Prior to trial on the charge of driving under the influence of liquor,4 defendant filed a motion to suppress the evidence of the Commonwealth.5 Thereafter, defendant pled not guilty, waived a jury trial and following the introduction of evidence was found guilty as charged.

The matter is now before this court on defendant’s motion in arrest of judgment and motion for new trial and oral argument thereon before the court en banc. The principal thrust of defendant’s position is that the Harrisburg City police officers, who took him into [651]*651custody, failed to advise him that he had a right not to submit to a chemical test such as is provided for by section 624.1 of The Vehicle Code. The pertinent section provides:

“§624.1 Intoxication chemical tests, etc.
“(a) Any person who operates a motor vehicle or tractor in this Commonwealth, shall be deemed to have given his consent to a chemical test of his breath, for the purpose of determining the alcoholic content of his blood: Provided, That the test is administered by qualified personnel and with equipment approved by the secretary at the direction of a police officer having reasonable grounds to believe the person to have been driving while under the influence of intoxicating liquor. Qualified personnel means a physician or a police officer who has received training in the use of such equipment in a training program approved by the secretary. If any person is placed under arrest and charged with the operation of a motor vehicle or tractor while under the influence of intoxicating liquor and is thereafter requested to submit to a chemical test and refuses to do so, the test shall not be given but the secretary may suspend his license or permit to operate a motor vehicle or tractor with or without a hearing. Any person whose license or permit to operate a motor vehicle or tractor is suspended under the provisions of this act shall have the same right of appeal as provided for in cases of suspension for other reasons.”

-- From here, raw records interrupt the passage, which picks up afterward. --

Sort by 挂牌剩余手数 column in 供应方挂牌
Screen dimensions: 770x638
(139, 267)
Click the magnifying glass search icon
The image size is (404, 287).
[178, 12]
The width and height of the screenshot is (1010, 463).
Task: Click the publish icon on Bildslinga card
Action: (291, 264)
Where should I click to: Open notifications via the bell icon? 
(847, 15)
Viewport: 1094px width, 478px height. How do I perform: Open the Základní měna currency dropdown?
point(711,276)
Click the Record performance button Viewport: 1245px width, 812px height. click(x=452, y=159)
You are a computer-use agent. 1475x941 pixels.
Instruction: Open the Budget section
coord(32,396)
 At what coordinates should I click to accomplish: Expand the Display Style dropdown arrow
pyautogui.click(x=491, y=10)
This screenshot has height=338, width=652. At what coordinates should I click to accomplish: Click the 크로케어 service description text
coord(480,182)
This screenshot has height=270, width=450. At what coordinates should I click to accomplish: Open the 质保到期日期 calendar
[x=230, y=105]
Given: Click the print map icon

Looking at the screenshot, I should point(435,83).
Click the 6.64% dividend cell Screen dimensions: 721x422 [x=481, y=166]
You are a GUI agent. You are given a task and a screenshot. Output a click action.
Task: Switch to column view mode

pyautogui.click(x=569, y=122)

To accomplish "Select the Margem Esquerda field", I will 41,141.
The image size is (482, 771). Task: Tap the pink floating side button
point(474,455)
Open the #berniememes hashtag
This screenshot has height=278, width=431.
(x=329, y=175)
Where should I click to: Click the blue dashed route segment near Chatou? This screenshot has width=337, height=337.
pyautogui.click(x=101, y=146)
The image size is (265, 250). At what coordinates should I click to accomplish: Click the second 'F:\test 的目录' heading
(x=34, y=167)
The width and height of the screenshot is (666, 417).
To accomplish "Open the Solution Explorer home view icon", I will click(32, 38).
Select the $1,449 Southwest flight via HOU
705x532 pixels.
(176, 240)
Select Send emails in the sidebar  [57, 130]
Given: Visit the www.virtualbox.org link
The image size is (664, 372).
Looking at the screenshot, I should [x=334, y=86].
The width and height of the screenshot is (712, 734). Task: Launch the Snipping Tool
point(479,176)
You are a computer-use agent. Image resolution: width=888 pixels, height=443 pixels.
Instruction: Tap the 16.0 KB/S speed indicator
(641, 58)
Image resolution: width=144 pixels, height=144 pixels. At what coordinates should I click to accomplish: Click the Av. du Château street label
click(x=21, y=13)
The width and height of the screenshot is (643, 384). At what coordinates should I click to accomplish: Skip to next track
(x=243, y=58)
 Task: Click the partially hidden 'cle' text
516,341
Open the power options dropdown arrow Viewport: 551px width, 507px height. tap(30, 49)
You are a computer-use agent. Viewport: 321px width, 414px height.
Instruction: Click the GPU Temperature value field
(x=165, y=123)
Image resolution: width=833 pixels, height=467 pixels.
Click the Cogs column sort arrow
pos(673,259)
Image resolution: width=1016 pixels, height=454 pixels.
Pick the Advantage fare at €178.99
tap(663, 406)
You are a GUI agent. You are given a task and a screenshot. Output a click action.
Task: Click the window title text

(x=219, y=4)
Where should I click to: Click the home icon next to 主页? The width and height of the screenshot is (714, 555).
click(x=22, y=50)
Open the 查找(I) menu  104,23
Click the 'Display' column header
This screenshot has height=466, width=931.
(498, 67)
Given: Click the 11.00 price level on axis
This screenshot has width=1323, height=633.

It is the further contention of defendant that his constitutional rights were violated in that the arresting police officers had defendant perform certain coordination tests at the scene of the accident prior to advising defendant of his rights under Miranda and Escobedo, supra.

In Commonwealth v. Bonser, 215 Pa. Superior Ct. [652]*652452 (1969), opinion by Judge Jacobs, defendant was arrested and charged with a violation of section 1037 of The Vehicle Code, driving under the influence of intoxicating liquor. The Commonwealth had contended that an individual arrested for driving under the influence of alcohol was not entitled to the Miranda warnings before being subjected to custodial interrogation. The Superior Court held that although the offense constituted a misdemeanor, the Miranda warnings had to be given.

The Bonser holding is of no help to defendant in this situation because the arresting officers both testified that the required Miranda warnings were given to defendant prior to his being subjected to custodial interrogation and prior to his submission to a chemical test of his breath.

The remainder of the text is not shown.